У гопоты, как правило, было плохо с образованием; после восьмого класса подобные элементы уходили в ПТУ или техникумы. Школам это нравилось, а были ли счастливы средние профессиональные учебные заведения — неизвестно, но их никто и не спрашивал. Дальнейший путь этих ребят зависел от многих факторов. Кто-то мог присесть уже по малолетке и стать нормальным преступником — тем самым, который «украл, выпил — в тюрьму», как говорил герой Леонова из народной комедии. Кто-то худо-бедно учился два-три года, получал диплом, шел на завод, а оттуда уходил в армию — и, что называется, брался за ум. Конечно, прежние привычки изживали единицы; жены и дети таких бывших гопников плакали горючими слезами, а они регулярно напивались с бывшими корешами, причем безо всякой цели. Просто так.

В институте я с этими ребятами не пересекался — в районе нашей общаги они если и водились, то в тех местах, до которых я не доходил.

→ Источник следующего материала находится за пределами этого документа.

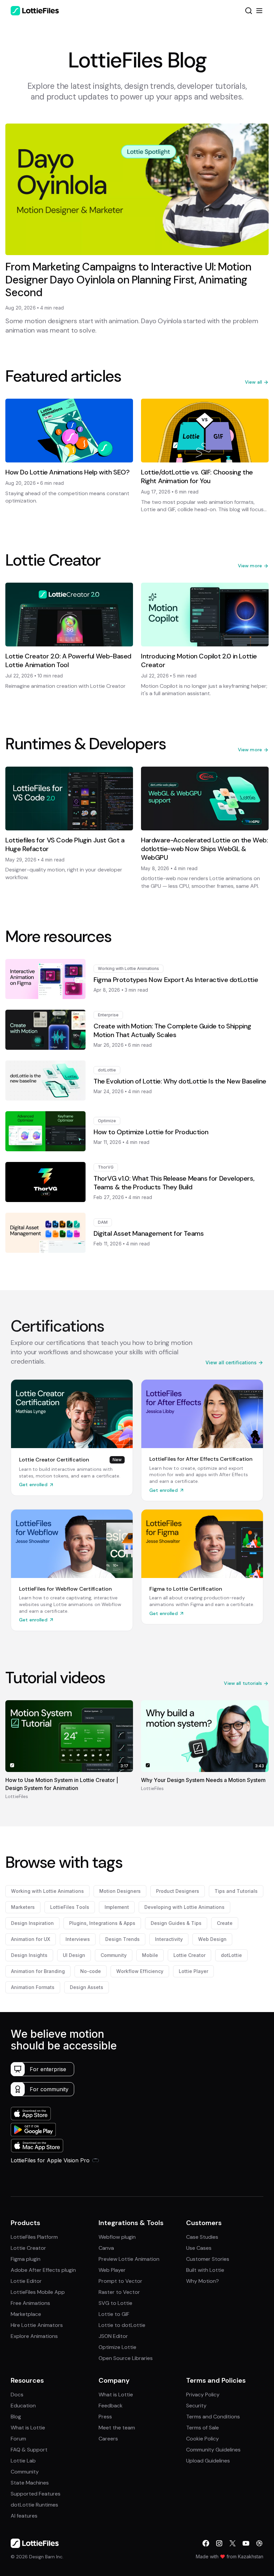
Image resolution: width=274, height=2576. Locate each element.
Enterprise (108, 1014)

Жасым, насколько я знал, тоже избежал подобных встреч. А обстоятельства смерти Дёмы я знал только в пересказах, да и случилось это в начале девяностых, когда и прежний мир рухнул, и сам мой сосед по комнате превратился в нечто спившееся и несуразное.

Но вот после, в тех же девяностых, я узнал эту братию слишком хорошо. Они уже перешли на другой уровень; частенько заказывали такси и иногда платили долларами, с кем-то из них мы ходили в одну качалку и нормально общались. Случались и эксцессы — меня подранил как раз один из свеженьких и борзых, но неумелых. Впрочем, тогда они с разводом лохов уже почти завязали — появились дела поинтересней и поприбыльней. Но в нулевые всё вернулось, правда, новые обитатели скамеек в московских районах с прежней гопотой были связаны слабо. Зато вооружены они были много лучше.

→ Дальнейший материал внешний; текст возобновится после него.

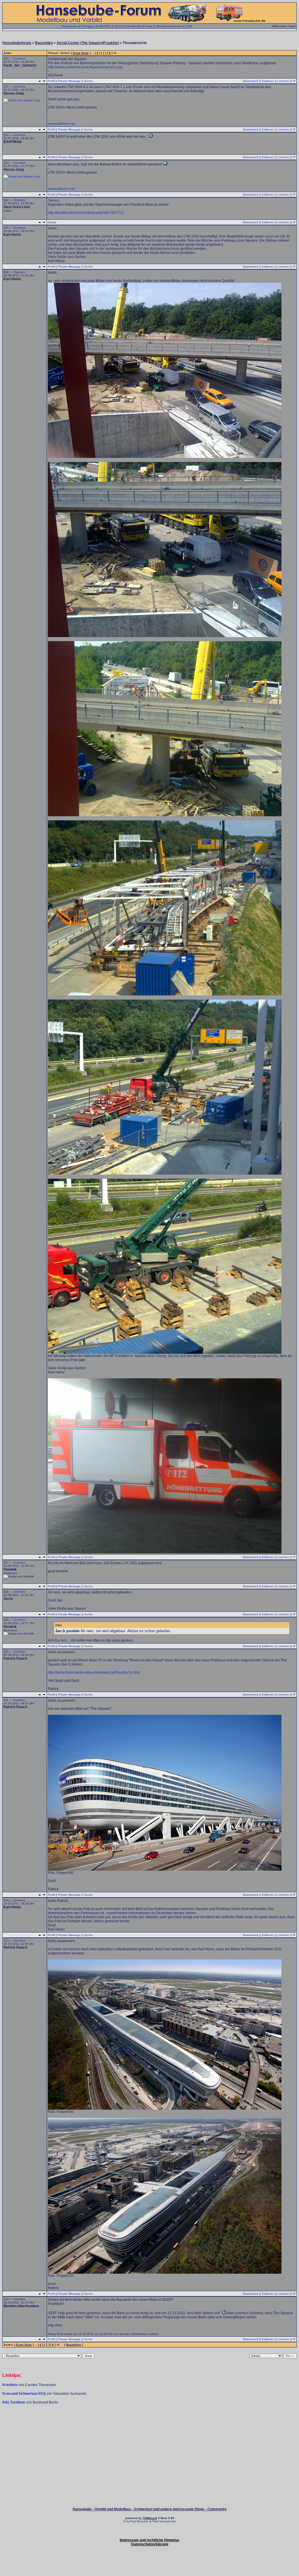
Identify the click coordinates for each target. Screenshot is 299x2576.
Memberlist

Эти же «гопники» никакими гопниками не были. Они были слишком хорошо прикинуты — всё чистенькое и глаженное, а джинсы большинство настоящих гопников видели только в кино. Ну или по телевизору, если он был — почему-то именно этот предмет обстановки глава проблемного семейства пропивал в первую очередь. У этих ещё были хорошие стрижки и очень дорогие модные кепки, а на лицах, как у Шарапова, было нарисовано десять полных классов среднего образования. Да и вообще они были слишком взрослыми — в их возрасте настоящие пацаны либо сидели по второй ходке, либо уже вели относительно законопослушную жизнь.

Но нужную фразу они выдали почти без запинки.

— Эй, пацан, закурить не будет?

* * *

Я сделал вид, что ничего не слышал и продолжал идти, как шел.

— Эй, ты что, не слышишь? Оглох?

Мне жутко хотелось сломать схему. Подойти, достать ломик, который я купил уже после поездки взамен изъятого в Шахтах, — и врезать одному из этих ушлёпков по лбу. Но о прямом конфликте я старался не думать — и продолжил свой путь.

Они были старше, и не мне в восемнадцать лет в одиночку раскидывать трех почти взрослых лбов. Даже с тем тесаком, что остался в Шахтах, я бы поостерегся выходить против этой гоп-компании — такое возможно только в кино и то если ты Брюс Ли. В остальных ситуация всё, как правило, заканчивалось одинаково — храбреца ждал неожиданный удар сбоку или сзади и коллективное пинание ногами. Ну а свой ломик этот храбрец потом заколебется вытаскивать из собственной задницы.

Собственно, я надеялся успеть добраться до Новоалексеевской — до неё было совсем близко, а там громкие наезды без внимания не остались бы точно, потому что тропинка выводила меня прямо к местной ментовке. К тому же и мамаши уже косились в нашу сторону и, наверное, прикидывали, как ловчее вызвать участкового.

— Эй, лошара, ты чего по нашему району шаришься?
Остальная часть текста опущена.